DESCRIPTION OF THE TASK
Would you copy the records below, exactly and only from their first line through the line containing "[Advertisement] (683, 265)", without any pictures?
── DATA SUPPLIED ──
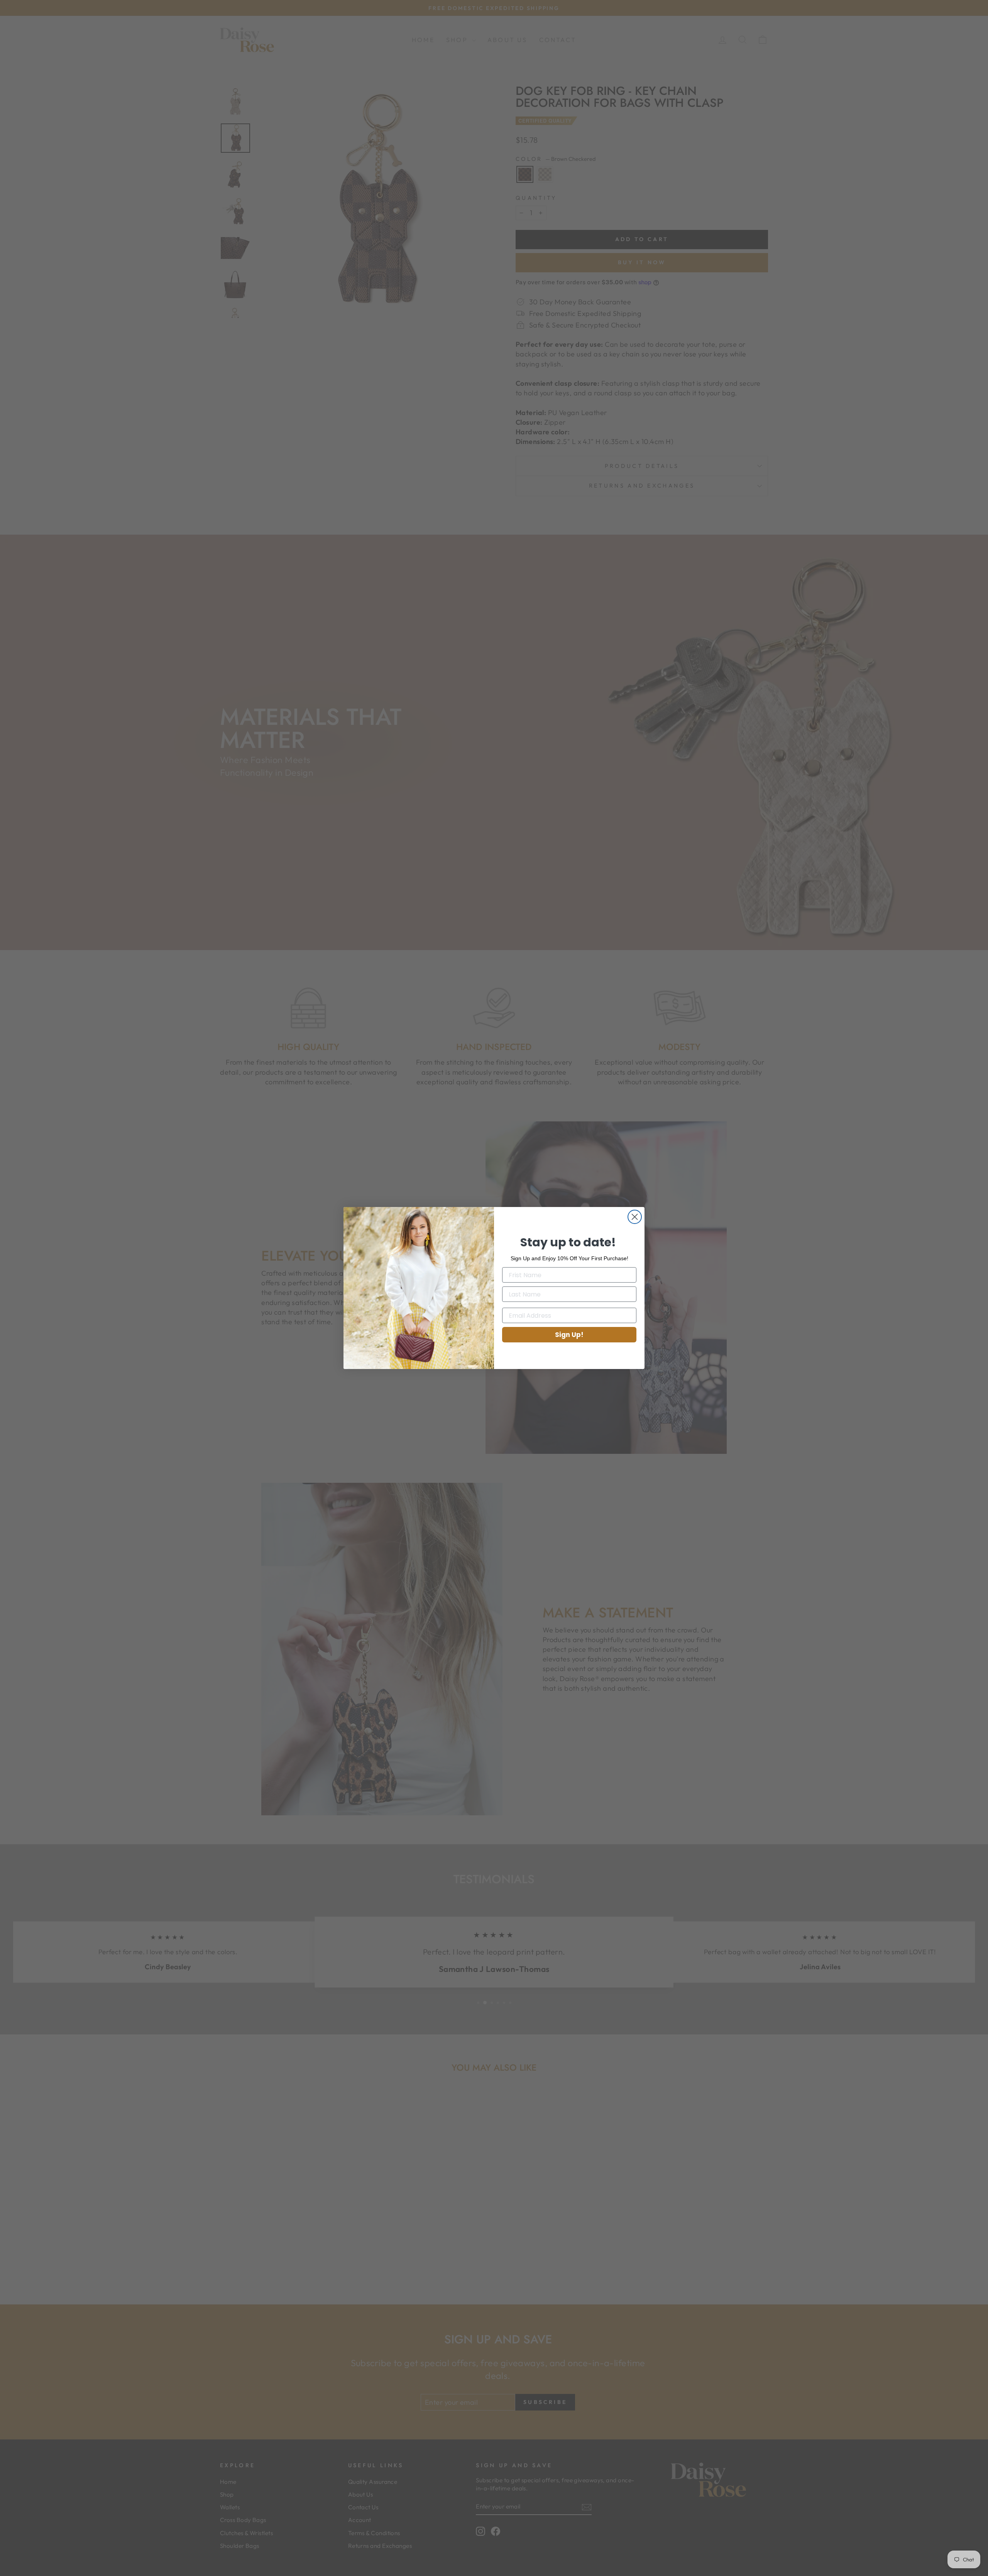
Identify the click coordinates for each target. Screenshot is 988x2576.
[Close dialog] (634, 1217)
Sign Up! (569, 1334)
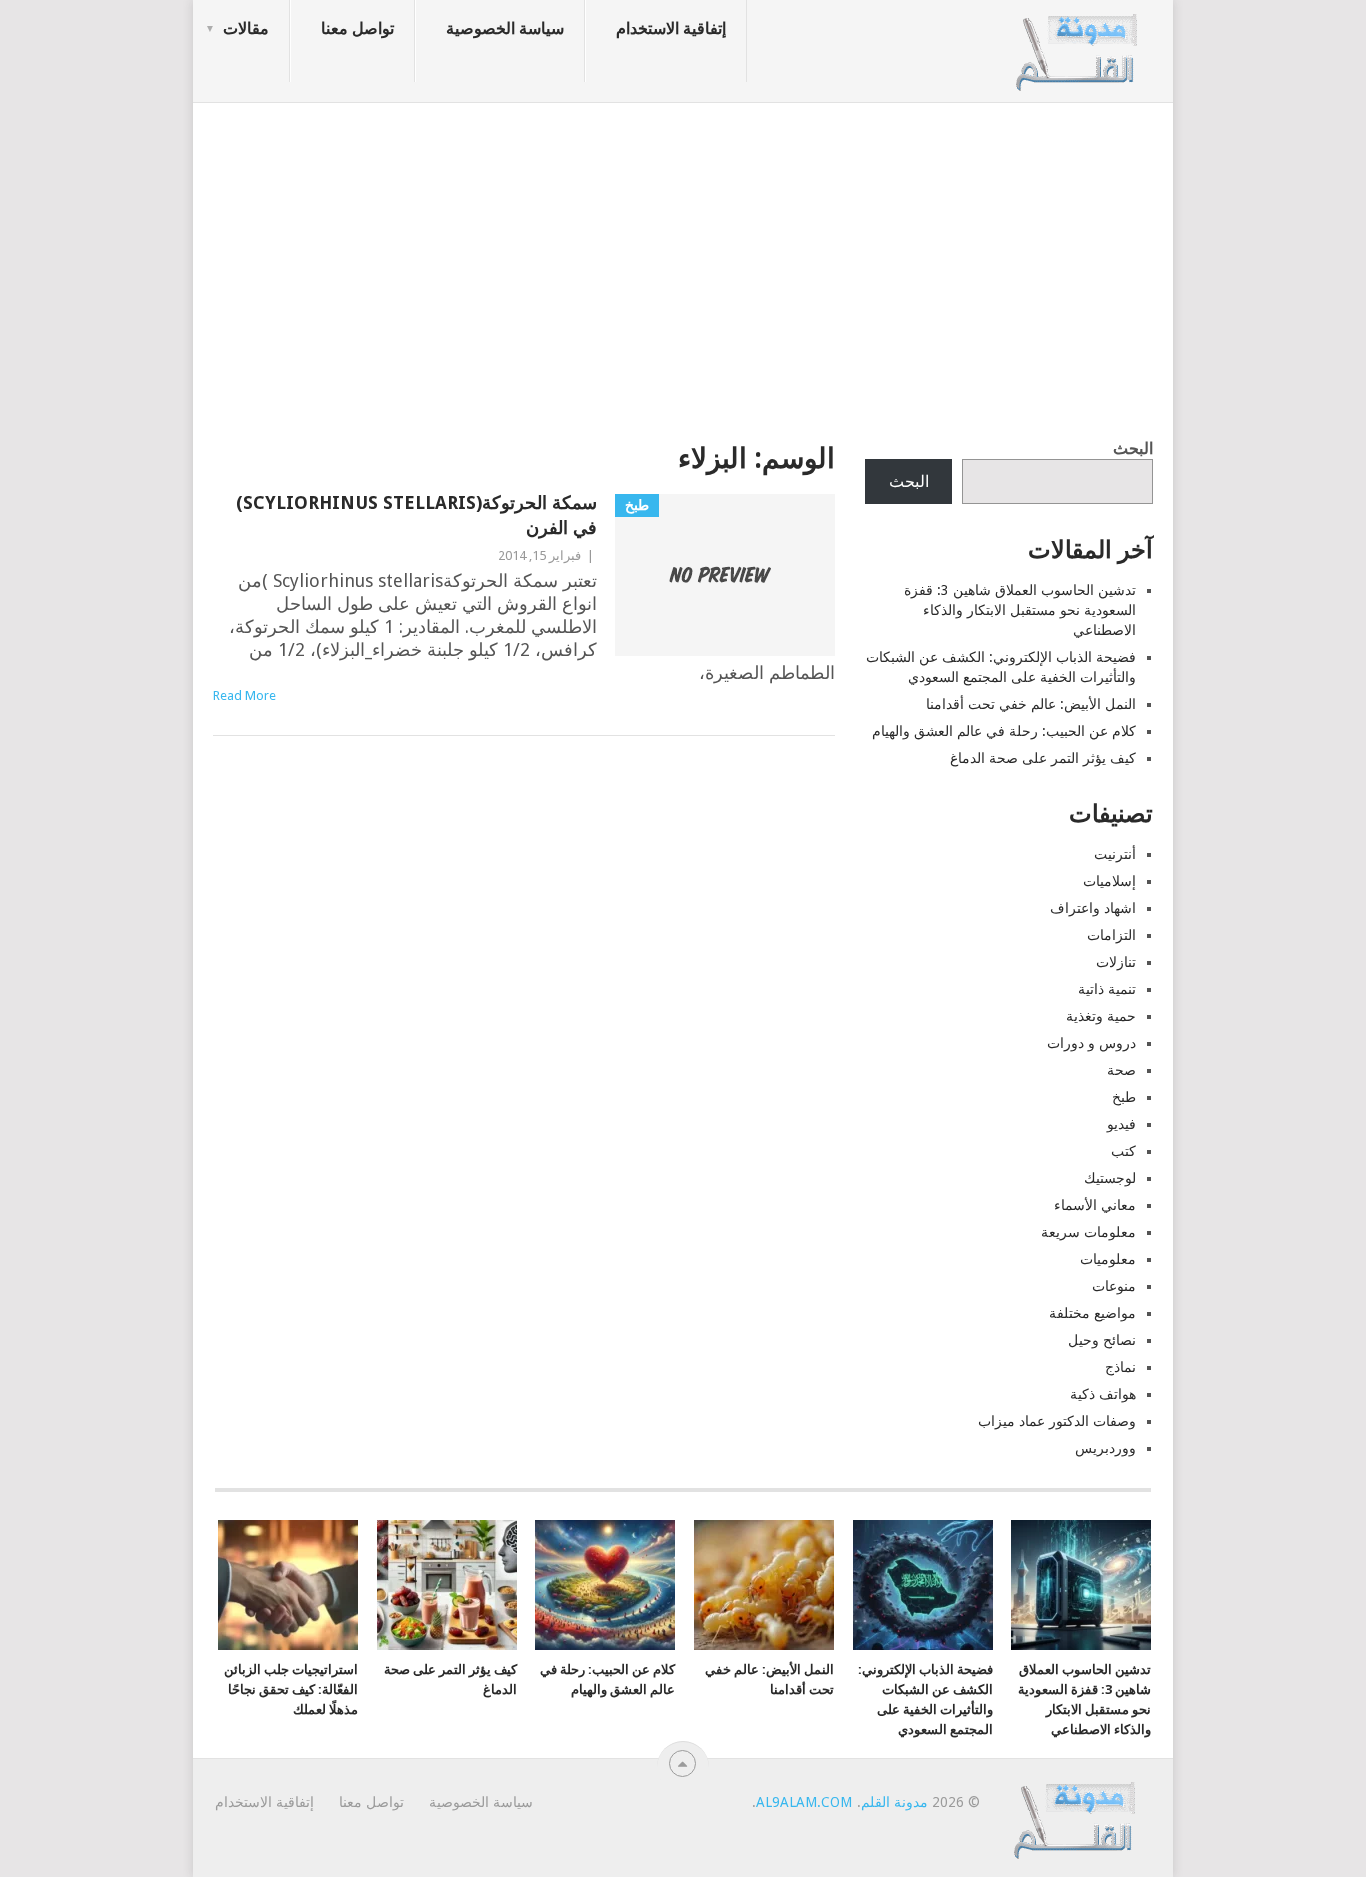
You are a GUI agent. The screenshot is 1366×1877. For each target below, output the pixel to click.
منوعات (1114, 1286)
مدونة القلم (894, 1802)
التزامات (1111, 935)
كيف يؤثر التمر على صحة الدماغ (1043, 758)
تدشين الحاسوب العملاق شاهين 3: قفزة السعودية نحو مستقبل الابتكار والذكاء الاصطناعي (1020, 610)
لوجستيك (1110, 1178)
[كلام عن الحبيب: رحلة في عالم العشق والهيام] (605, 1585)
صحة (1121, 1070)
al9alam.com (804, 1802)
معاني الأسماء (1095, 1205)
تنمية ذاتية (1107, 989)
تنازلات (1116, 962)
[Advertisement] (683, 265)
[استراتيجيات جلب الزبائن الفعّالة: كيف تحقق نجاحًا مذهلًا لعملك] (288, 1585)
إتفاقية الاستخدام (671, 28)
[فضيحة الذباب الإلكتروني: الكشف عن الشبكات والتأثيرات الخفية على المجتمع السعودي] (923, 1585)
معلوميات (1108, 1259)
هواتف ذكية (1103, 1394)
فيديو (1121, 1124)
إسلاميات (1109, 881)
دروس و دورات (1091, 1043)
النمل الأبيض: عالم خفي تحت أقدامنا (1031, 704)
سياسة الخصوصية (505, 28)
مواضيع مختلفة (1092, 1313)
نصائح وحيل (1102, 1340)
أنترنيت (1115, 854)
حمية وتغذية (1101, 1016)
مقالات (246, 28)
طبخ (1124, 1097)
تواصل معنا (357, 28)
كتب (1123, 1151)
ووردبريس (1105, 1448)
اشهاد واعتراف (1093, 908)
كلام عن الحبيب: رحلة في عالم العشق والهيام (1004, 731)
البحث (1133, 448)
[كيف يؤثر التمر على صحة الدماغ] (447, 1585)
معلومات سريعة (1088, 1232)
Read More (244, 695)
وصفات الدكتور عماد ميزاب (1057, 1421)
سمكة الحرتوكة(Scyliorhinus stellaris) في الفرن (416, 515)
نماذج (1120, 1367)
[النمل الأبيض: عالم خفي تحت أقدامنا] (764, 1585)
───
OUTPUT BELOW
Identify the click coordinates for each target. Screenshot is 988x2576.
[Close dialog] (634, 1217)
Sign Up! (569, 1334)
You are a GUI agent. The screenshot is 1366×1877. For each target below, output the pixel to click.
منوعات (1114, 1286)
مدونة القلم (894, 1802)
التزامات (1111, 935)
كيف يؤثر التمر على صحة الدماغ (1043, 758)
تدشين الحاسوب العملاق شاهين 3: قفزة السعودية نحو مستقبل الابتكار والذكاء الاصطناعي (1020, 610)
لوجستيك (1110, 1178)
[كلام عن الحبيب: رحلة في عالم العشق والهيام] (605, 1585)
صحة (1121, 1070)
al9alam.com (804, 1802)
معاني الأسماء (1095, 1205)
تنمية ذاتية (1107, 989)
تنازلات (1116, 962)
[Advertisement] (683, 265)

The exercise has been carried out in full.